Dataset entries:

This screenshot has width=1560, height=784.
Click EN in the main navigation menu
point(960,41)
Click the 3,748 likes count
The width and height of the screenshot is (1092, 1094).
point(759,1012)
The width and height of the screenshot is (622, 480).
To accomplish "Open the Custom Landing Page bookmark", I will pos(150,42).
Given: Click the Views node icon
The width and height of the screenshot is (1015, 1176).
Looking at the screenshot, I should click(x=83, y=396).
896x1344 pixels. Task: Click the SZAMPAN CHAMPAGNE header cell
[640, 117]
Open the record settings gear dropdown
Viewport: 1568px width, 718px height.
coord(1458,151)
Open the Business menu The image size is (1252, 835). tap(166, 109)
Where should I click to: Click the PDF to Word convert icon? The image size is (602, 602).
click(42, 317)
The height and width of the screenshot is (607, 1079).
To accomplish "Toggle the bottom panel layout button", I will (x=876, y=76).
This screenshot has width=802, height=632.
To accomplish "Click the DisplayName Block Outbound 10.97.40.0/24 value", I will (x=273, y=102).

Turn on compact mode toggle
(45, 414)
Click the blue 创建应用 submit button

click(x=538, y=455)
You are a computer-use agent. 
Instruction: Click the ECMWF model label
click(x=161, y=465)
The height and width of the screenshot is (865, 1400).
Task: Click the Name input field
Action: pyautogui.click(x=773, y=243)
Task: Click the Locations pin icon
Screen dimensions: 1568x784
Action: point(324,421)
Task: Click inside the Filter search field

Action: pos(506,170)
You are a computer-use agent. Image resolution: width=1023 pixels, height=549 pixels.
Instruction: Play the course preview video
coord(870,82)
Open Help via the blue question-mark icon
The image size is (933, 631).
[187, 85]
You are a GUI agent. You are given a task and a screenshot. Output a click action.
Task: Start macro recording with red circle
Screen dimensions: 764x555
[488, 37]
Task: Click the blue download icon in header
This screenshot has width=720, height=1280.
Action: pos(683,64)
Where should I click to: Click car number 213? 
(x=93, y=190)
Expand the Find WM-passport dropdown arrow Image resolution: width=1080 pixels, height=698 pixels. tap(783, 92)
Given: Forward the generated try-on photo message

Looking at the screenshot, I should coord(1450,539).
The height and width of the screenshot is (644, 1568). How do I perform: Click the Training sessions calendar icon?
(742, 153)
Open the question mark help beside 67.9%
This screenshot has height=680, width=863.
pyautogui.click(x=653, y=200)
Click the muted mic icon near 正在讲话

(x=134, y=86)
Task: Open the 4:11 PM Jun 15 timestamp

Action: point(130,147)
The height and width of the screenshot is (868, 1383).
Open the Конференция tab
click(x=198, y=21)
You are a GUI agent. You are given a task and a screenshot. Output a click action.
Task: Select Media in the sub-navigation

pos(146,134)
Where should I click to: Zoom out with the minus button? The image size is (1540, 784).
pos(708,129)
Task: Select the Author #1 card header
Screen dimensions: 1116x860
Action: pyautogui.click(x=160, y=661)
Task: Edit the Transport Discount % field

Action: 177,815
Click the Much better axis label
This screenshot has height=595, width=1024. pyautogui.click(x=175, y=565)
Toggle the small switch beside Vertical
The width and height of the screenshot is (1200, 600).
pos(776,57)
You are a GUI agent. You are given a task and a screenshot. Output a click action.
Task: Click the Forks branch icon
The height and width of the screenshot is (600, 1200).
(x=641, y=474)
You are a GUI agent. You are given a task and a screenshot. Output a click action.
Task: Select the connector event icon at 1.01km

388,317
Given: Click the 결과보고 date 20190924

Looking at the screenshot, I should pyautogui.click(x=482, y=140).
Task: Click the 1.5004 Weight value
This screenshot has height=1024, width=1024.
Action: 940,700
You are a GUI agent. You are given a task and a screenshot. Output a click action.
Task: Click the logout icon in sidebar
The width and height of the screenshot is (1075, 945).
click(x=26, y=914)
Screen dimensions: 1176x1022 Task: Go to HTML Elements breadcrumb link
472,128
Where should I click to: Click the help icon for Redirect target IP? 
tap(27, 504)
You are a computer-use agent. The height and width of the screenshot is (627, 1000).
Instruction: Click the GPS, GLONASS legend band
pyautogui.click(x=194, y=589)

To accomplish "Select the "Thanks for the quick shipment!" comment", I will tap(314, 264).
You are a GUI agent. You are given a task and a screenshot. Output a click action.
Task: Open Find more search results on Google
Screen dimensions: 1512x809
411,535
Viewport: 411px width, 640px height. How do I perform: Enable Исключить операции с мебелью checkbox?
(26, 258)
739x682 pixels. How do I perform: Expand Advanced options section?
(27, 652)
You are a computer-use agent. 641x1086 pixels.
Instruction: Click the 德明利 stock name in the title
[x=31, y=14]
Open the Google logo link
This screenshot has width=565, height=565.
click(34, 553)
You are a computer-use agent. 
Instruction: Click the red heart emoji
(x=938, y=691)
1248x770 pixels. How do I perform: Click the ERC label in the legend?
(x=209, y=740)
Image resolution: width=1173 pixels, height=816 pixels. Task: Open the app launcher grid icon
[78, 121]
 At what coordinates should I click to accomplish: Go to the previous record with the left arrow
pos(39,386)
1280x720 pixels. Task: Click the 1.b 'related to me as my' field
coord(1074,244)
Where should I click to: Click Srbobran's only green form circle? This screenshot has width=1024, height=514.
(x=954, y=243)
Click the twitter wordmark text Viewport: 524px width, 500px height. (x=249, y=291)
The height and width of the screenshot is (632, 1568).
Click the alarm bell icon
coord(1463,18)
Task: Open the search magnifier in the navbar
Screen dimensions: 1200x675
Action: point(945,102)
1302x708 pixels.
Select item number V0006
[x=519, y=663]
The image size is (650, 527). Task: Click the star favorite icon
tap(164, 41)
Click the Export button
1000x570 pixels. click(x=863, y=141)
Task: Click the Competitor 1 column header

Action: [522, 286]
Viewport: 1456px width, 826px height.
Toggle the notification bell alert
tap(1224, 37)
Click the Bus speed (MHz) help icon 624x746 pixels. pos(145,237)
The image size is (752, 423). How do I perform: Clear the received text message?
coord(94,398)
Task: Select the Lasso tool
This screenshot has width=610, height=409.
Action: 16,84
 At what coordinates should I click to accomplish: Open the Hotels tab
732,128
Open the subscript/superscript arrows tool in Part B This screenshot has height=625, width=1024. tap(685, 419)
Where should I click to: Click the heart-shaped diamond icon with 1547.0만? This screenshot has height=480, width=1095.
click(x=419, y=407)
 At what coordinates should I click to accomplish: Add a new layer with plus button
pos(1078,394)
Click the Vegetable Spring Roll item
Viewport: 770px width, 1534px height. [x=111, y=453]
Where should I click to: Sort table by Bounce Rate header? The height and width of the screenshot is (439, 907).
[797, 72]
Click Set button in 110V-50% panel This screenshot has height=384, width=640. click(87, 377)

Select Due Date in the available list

_Task objective_
Using the entries above, copy out all lines that contain the string "will".

_Your solution_
To accomplish "Open the Custom Landing Page bookmark", I will pos(150,42).
To accomplish "Toggle the bottom panel layout button", I will (x=876, y=76).
To accomplish "Click the DisplayName Block Outbound 10.97.40.0/24 value", I will (x=273, y=102).
To accomplish "Select the "Thanks for the quick shipment!" comment", I will tap(314, 264).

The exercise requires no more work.